I like these, you can stack them and use the feeding doors for food and mist. They are inexpensive as well, ~$10 for 302 x 196 x 147 mm (11.8” x 7.7” x 5.7”). The only down side is that the top is an opaque black color, which will obstruct viewing pleasure. I use it for breeding adult creos at the moment, medium sized ones.

http://exo-terra.com/en/products/breeding_box_breeding.php


----------



## Psychobunny (Sep 29, 2011)

These do look nice, but they have the same large slit openings on the lid like the Kritter

keeper. Do you would have to customize it with some screen and hot glue gun.

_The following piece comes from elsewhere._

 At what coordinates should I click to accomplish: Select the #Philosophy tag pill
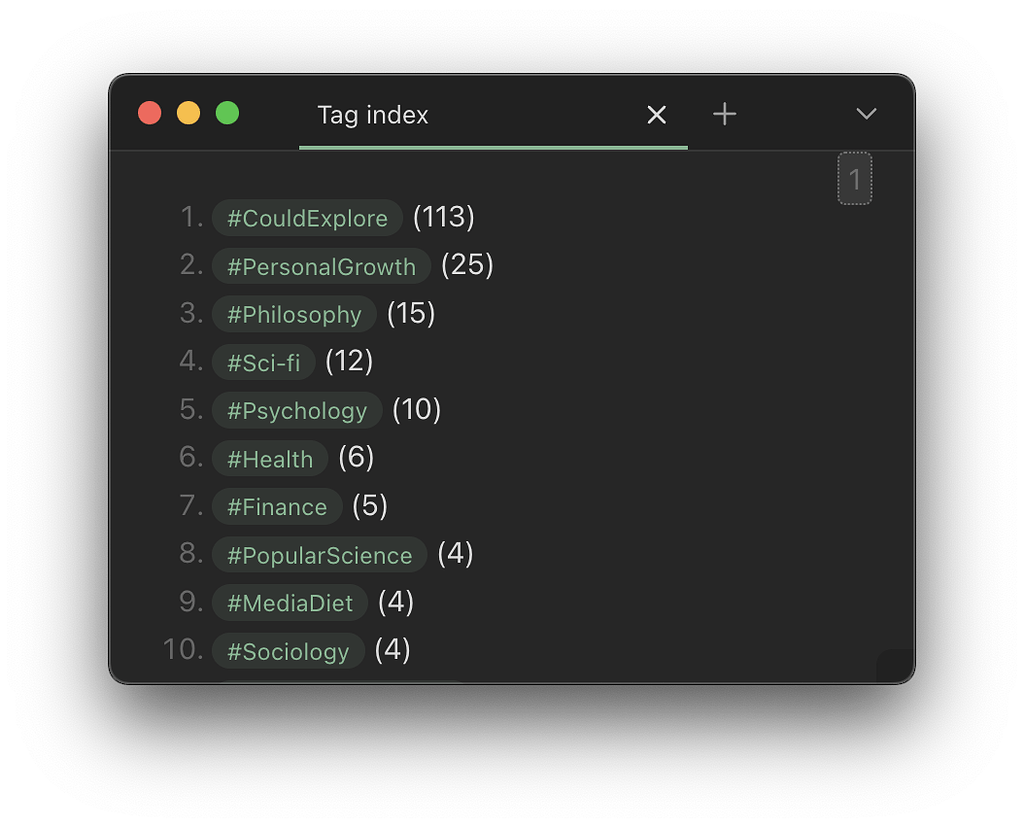[294, 314]
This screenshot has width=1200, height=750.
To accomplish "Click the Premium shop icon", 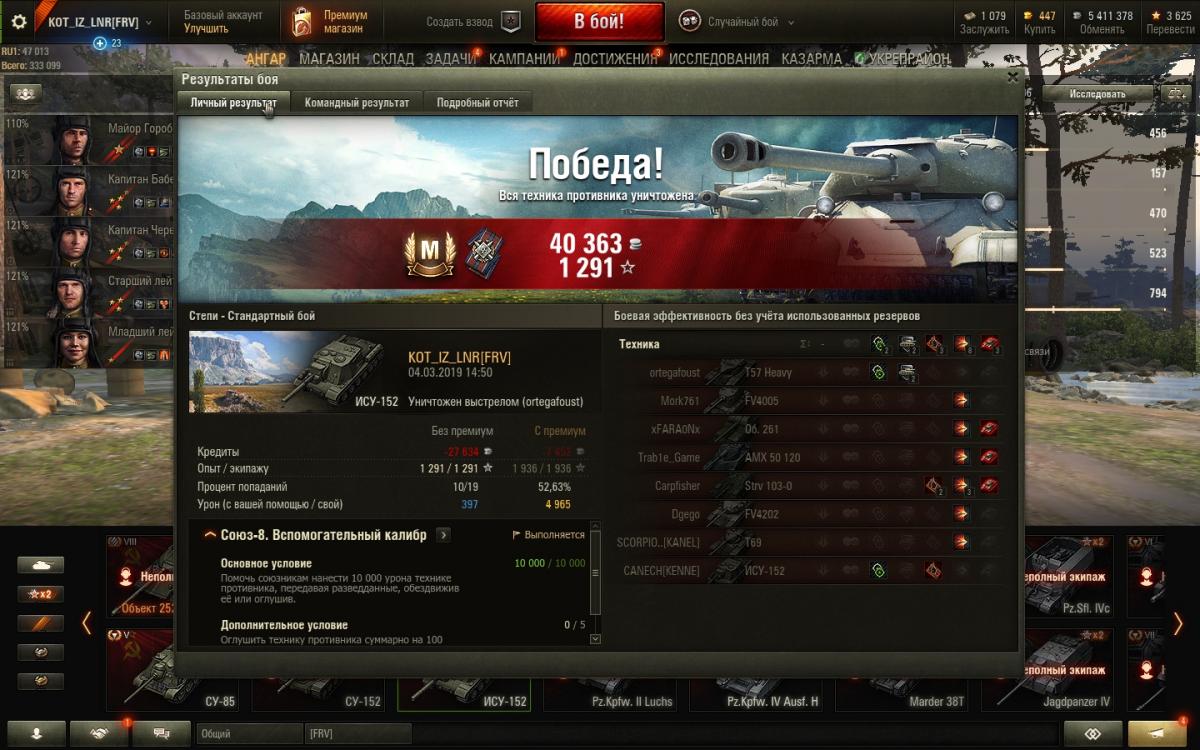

Other then that, I do like the way they are designed, and lots of different sizes!!


----------



## mantiscraze (Sep 29, 2011)

depends on the size of the mantis you house. I use it for large nymphs and adults. So no need for screen. I like them because I can stack them and they already have a "side hole" drilled. I think it's best to keep hatchlings in deli cups.


----------



## Psychobunny (Oct 6, 2011)

mantiscraze said:


> depends on the size of the mantis you house. I use it for large nymphs and adults. So no need for screen. I like them because I can stack them and they already have a "side hole" drilled. I think it's best to keep hatchlings in deli cups.


In that case, I agree, they are fine.

Just dont put any ff's in them


----------



## ShieldMantid1997 (Oct 11, 2011)

Psychobunny said:


> Just dont put any ff's in them


That would not go over well!


----------